Eine schockierte AL-Fraktion und lauter betroffene SozialdemokratInnen: So war gestern die Stimmung in der Koalition nach dem Rücktritt von Heidi Bischoff-Pflanz. Fast sieben Stunden debattierten die AL-Abgeordneten unter Ausschluß der Öffentlichkeit. Das magere Statement nach der Sitzung: Der Rücktritt der bisherigen Fraktionschefin sei ein „Symptom“ dafür, daß Inhalt und Stil der SPD -Regierungspolitik zu einer zunehmenden Belastung für die rot-grüne Koalition werde. Über die Neubesetzung des Fraktionsvorsitzes solle am Dienstag beraten werden.

„Ich finde das traurig!“, kommentierte Sozialsenatorin Stahmer den Rücktritt, betonte aber gleichzeitig, daß die Al sich nicht „immer in Forderungen reinzwingen soll, die dann nicht zu erfüllen sind“. In den Kanon des Bedauerns stimmte auch Innensenator Erich Pätzold ein, der den Rücktritt der „sehr fähigen, fairen und grundsatztreuen Kollegin“ für falsch hält und hofft, sie werde sich das noch mal überlegen. Im übrigen schätze er die AL als „menschlich sehr angenehmen Koalitionspartner“, auch wenn es manchmal „sehr stressig“ sei.

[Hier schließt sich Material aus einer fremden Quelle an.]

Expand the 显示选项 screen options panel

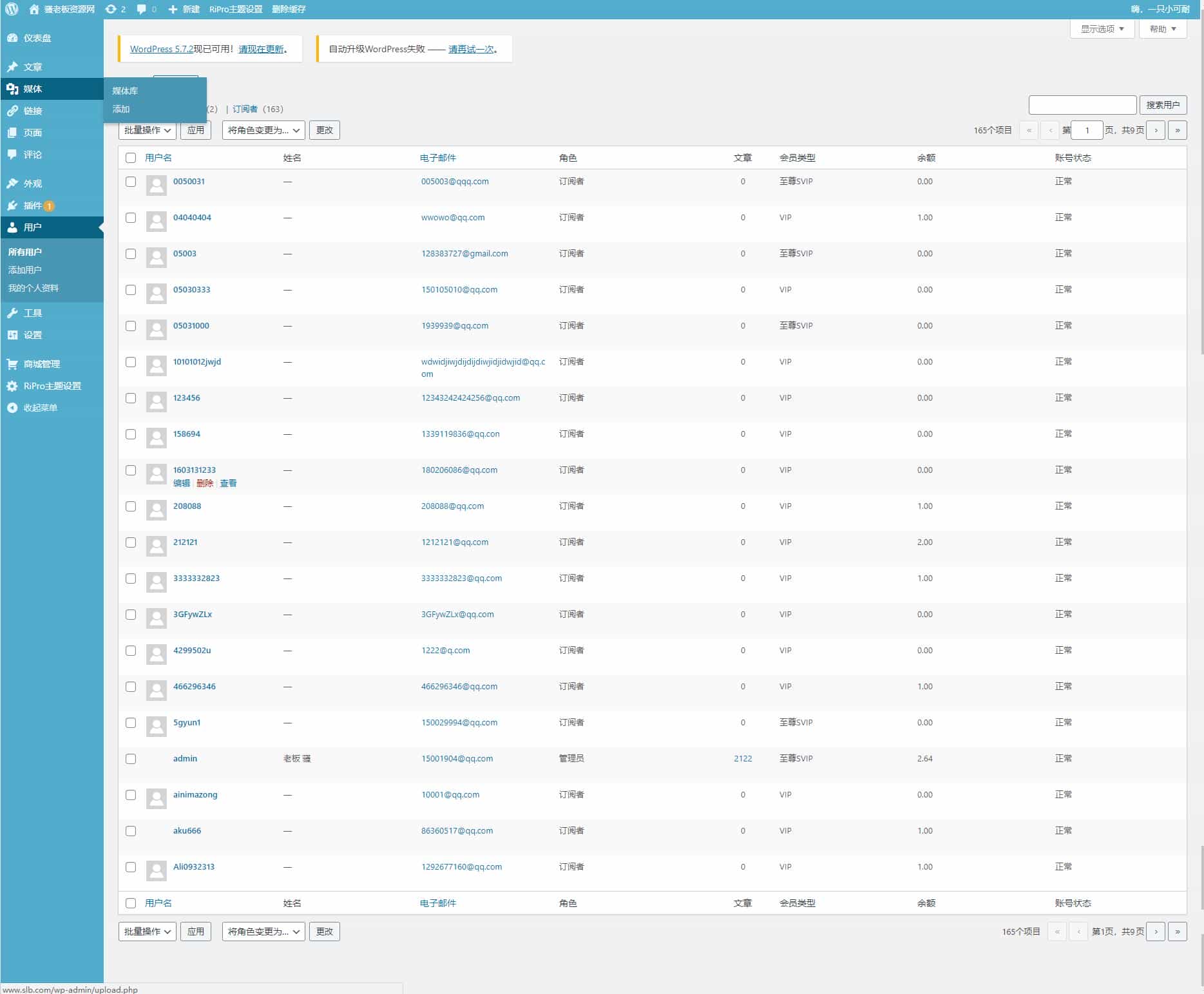pos(1102,29)
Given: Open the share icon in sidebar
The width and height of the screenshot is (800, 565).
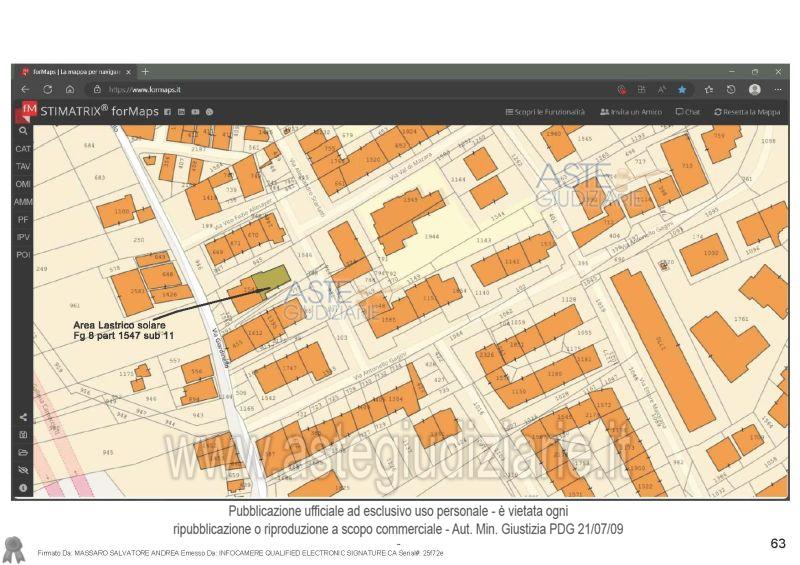Looking at the screenshot, I should [22, 417].
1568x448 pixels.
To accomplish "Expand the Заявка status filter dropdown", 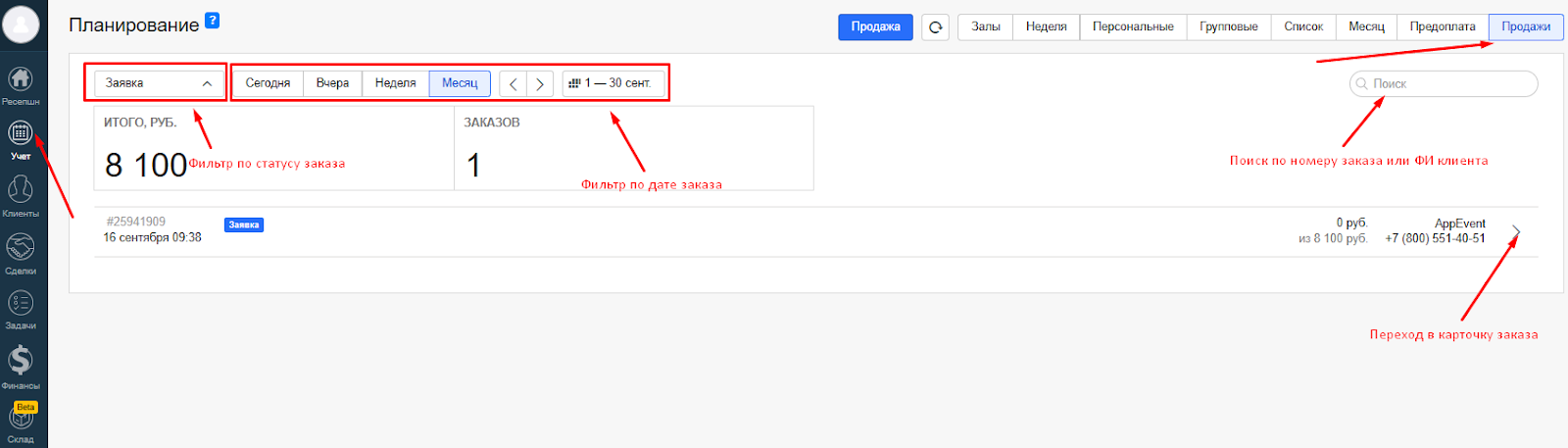I will [157, 83].
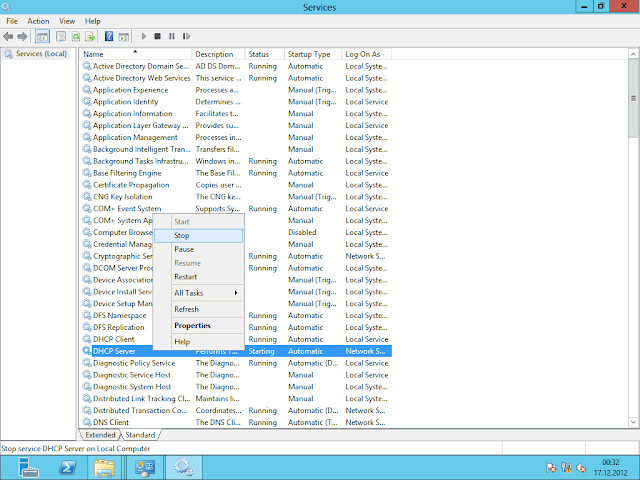
Task: Select Services (Local) in the left tree
Action: [x=41, y=54]
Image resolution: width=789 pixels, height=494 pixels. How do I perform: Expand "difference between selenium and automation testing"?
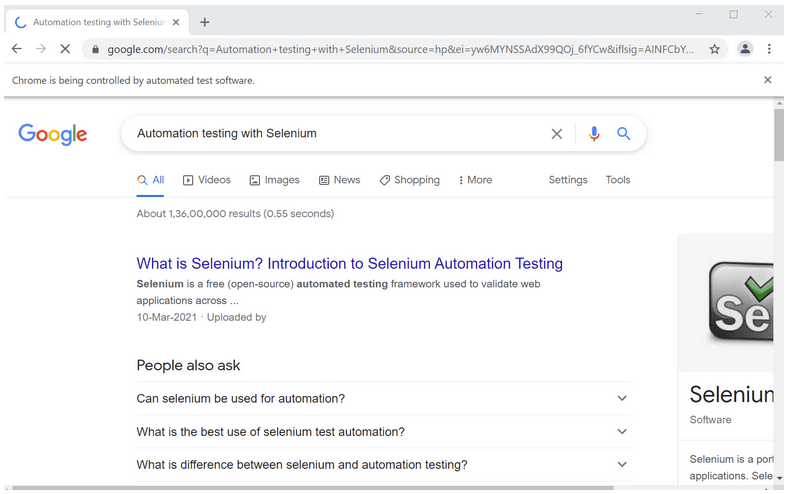622,465
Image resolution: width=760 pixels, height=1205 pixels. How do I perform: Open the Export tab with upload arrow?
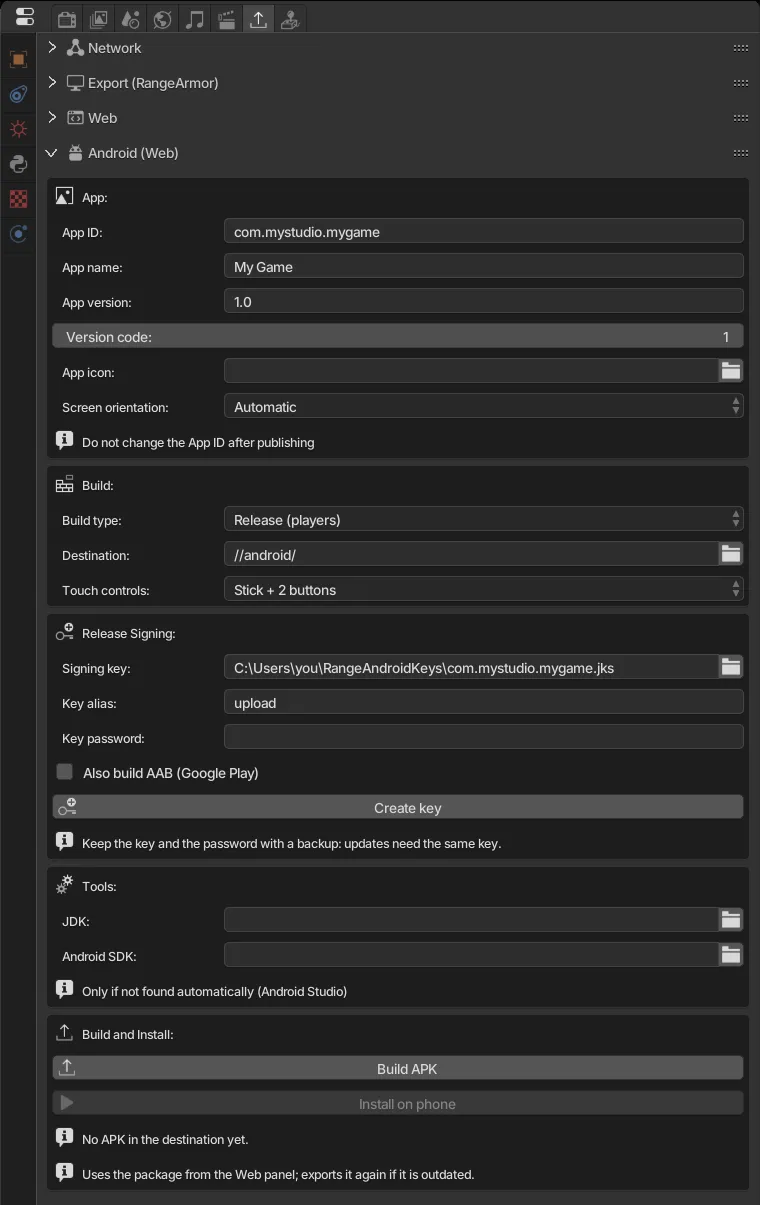click(x=258, y=19)
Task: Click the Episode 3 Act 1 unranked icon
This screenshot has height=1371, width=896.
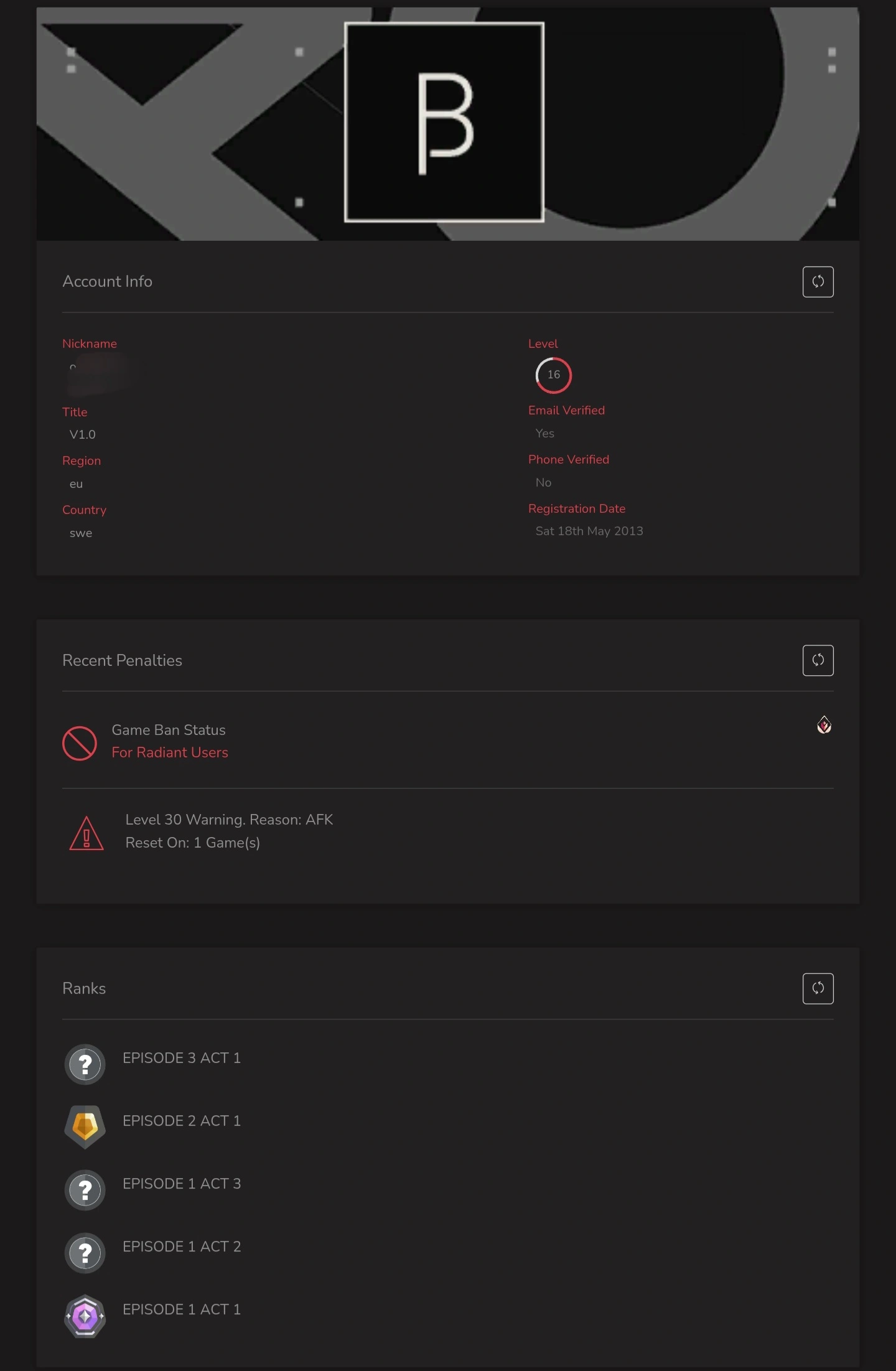Action: [85, 1064]
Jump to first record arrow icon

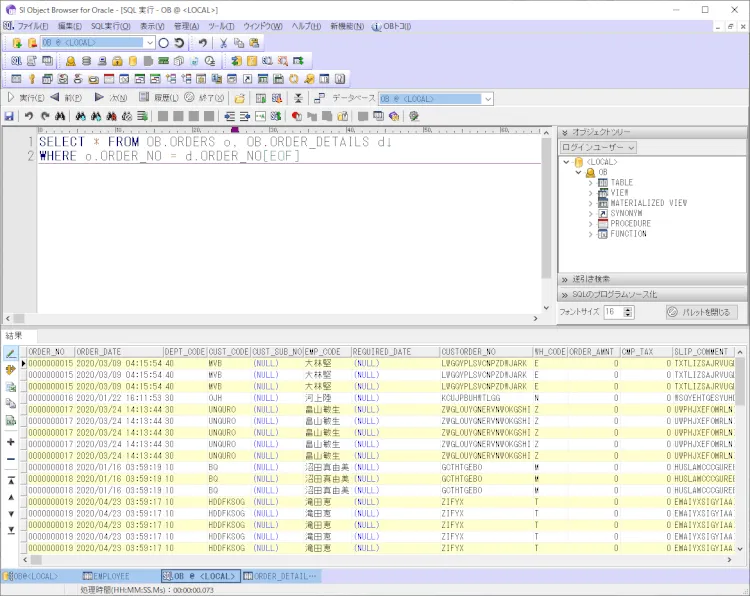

Eckhard Barthel, ausländerpolitischer Sprecher der SPD, hält die Entscheidung für doppelt bedenklich, „sowohl wegen der ImmigrantInnen- und Flüchtlingspolitik als auch für die gesamte Koalition“. Keine Auswirkungen auf die Koalition befürchtet vorerst die Vorsitzende des Ausländerausschusses, Helga Korthaase (SPD), die freimütig einräumte, der Rücktritt habe „zu zwei Dritteln mit uns zu tun, zu einem Drittel mit der AL“. Im übrigen habe sie eher mit dem Rücktritt von Frauensenatorin Anne Klein gerechnet. „Tief betrüblich“, lautete die spontane Reaktion von Harry Ristock, Ex-Bausenator und Laubenpieper. Trotz uneingeschränkter Sympathie für die AL -Politikerin (Ich kenne sie noch als Falkengruppenleiterin...“) mißbilligte der Alt-Sozi ihren Schritt. „Ich verstehe nicht, daß sie den Kram einfach hinschmeißt.“ Der stellvertretende Vorsitzende der CDU, Volker Hassemer, hält es auch angesichts des Rücktritts für „unwahrscheinlich, daß die Koalition noch lange hält“. Die AL habe sich in letzter Zeit in einer Art und Weise „verbogen“, die ihn überrascht habe. Die Positionen von SPD und AL lägen zu weit auseinander, da wundere es ihn nicht, daß der „Nervenverbrauch bei Rot-Grün“ so hoch sei. Auf eine große Koalition angesprochen, meinte Hassemer, daß man in der jetzigen deutschlandpolitischen Lage „nichts ausschließen“ könne.